Retype the listing exactly, so that the copy matches it line for line.

═══ DATA FOR PROCESSING

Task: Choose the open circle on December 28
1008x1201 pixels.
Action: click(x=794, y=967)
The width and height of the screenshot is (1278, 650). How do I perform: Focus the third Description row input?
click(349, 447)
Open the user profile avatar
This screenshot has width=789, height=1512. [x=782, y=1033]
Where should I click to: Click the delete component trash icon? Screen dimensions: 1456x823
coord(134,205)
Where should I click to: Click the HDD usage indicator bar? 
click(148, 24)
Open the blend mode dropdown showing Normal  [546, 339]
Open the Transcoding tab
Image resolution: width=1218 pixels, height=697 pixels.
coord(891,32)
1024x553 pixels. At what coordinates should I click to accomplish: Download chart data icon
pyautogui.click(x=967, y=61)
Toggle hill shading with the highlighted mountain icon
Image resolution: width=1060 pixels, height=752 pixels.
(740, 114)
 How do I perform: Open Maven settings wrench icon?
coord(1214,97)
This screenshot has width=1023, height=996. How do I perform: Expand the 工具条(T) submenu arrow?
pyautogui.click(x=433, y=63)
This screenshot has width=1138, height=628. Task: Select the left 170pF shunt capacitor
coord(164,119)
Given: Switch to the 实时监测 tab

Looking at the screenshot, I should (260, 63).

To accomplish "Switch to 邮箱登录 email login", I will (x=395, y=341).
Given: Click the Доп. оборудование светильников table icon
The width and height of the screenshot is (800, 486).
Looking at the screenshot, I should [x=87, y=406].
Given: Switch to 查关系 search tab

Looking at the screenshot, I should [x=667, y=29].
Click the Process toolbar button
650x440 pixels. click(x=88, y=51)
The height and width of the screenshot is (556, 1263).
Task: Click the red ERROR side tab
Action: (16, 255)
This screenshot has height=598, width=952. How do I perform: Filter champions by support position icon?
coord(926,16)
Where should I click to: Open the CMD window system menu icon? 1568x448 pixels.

══════

▸ **ANSWER FOR THIS EXERCISE**:
Task: Choose the open circle on December 28
1008x1201 pixels.
Action: click(x=794, y=967)
The width and height of the screenshot is (1278, 650). How do I perform: Focus the third Description row input?
click(349, 447)
Open the user profile avatar
This screenshot has width=789, height=1512. [x=782, y=1033]
Where should I click to: Click the delete component trash icon? Screen dimensions: 1456x823
coord(134,205)
Where should I click to: Click the HDD usage indicator bar? 
click(148, 24)
Open the blend mode dropdown showing Normal  [546, 339]
Open the Transcoding tab
Image resolution: width=1218 pixels, height=697 pixels.
coord(891,32)
1024x553 pixels. At what coordinates should I click to accomplish: Download chart data icon
pyautogui.click(x=967, y=61)
Toggle hill shading with the highlighted mountain icon
Image resolution: width=1060 pixels, height=752 pixels.
(740, 114)
 How do I perform: Open Maven settings wrench icon?
coord(1214,97)
This screenshot has width=1023, height=996. How do I perform: Expand the 工具条(T) submenu arrow?
pyautogui.click(x=433, y=63)
This screenshot has width=1138, height=628. Task: Select the left 170pF shunt capacitor
coord(164,119)
Given: Switch to the 实时监测 tab

Looking at the screenshot, I should (260, 63).

To accomplish "Switch to 邮箱登录 email login", I will (x=395, y=341).
Given: Click the Доп. оборудование светильников table icon
The width and height of the screenshot is (800, 486).
Looking at the screenshot, I should [x=87, y=406].
Given: Switch to 查关系 search tab

Looking at the screenshot, I should [x=667, y=29].
Click the Process toolbar button
650x440 pixels. click(x=88, y=51)
The height and width of the screenshot is (556, 1263).
Task: Click the red ERROR side tab
Action: (16, 255)
This screenshot has height=598, width=952. How do I perform: Filter champions by support position icon?
coord(926,16)
Where should I click to: Open the CMD window system menu icon? 1568x448 pixels.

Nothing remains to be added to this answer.